I just upgraded from version 3.0.1-2 and all my attempts to run this new version end up in valgrind receiving the SIGKILL signal. The output of 'strace -f valgrind' ends with: readlink("/proc/self/exe", "/usr/bin/valgrind.bin", 4096) = 21 brk(0) = 0x804d000 brk(0x806e000) = 0x806e000 execve("/usr/lib/valgrind/x86-linux/memcheck", ["/usr/bin/valgrind.bin"], [/* 36 vars */]) = 0 +++ killed by SIGKILL +++ and gdb given no information whatsoever. Running memcheck directly gives the same error, and the strace output is just the execve line. Note that I'm using the 1GB highmem patch that allows computers with up to 1GB of RAM to access it as lowmem instead of using the slower highmem code in the kernel. The previous Valgrind version didn't work with this patch, but at least it gave some form of (not very human-readable) error message. In this regard, this version has a regression. Thanks
*** Bug 117295 has been marked as a duplicate of this bug. ***
Given that there are absolutely no system calls after the call to exec my guess would be that /usr/lib/valgrind/x86-linux/memcheck is never getting control and the kernel is effectively faking up that SIGKILL in which case there isn't much we can do about this. I assume that the problem is that the load address that /usr/lib/valgrind/x86-linux/memcheck is linked for is not available but the kernel really ought to return an error from execve instead of faking up SIGKILL if that is the case. Try changing valt_load_address_normal in configure to something lower and see if that helps.

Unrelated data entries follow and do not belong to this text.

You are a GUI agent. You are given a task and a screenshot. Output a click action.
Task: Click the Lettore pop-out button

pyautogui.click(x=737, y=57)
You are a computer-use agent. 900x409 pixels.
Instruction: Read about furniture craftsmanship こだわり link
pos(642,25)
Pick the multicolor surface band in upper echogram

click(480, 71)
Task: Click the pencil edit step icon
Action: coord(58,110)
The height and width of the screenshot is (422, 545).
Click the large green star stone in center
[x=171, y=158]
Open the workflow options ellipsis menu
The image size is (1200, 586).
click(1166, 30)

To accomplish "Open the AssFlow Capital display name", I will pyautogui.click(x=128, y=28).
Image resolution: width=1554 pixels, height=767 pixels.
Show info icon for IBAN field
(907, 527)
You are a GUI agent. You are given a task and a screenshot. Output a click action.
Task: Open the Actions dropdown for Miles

I had the same problem with kernel 2.6.16-rc4-ck1 (1G/3G low mem enabled, aka CONFIG_VMSPLIT_3G_OPT=y) and valgrind 3.1. Setting valt_load_address_normal to 0x30000000 solved it for me.
We could fix this by changing the default load address on x86 to 0x30000000 (currently is 0xB0000000), but I don't know what other stuff that would break.
More people are running into this now that the VMSPLIT patch is part of >=2.6.16. Only the regular 3G/1G split works.
Fixed (svn r5906): load address changed to 0x38000000 on all targets, which should make it work even if only the lowest 1G of memory is available.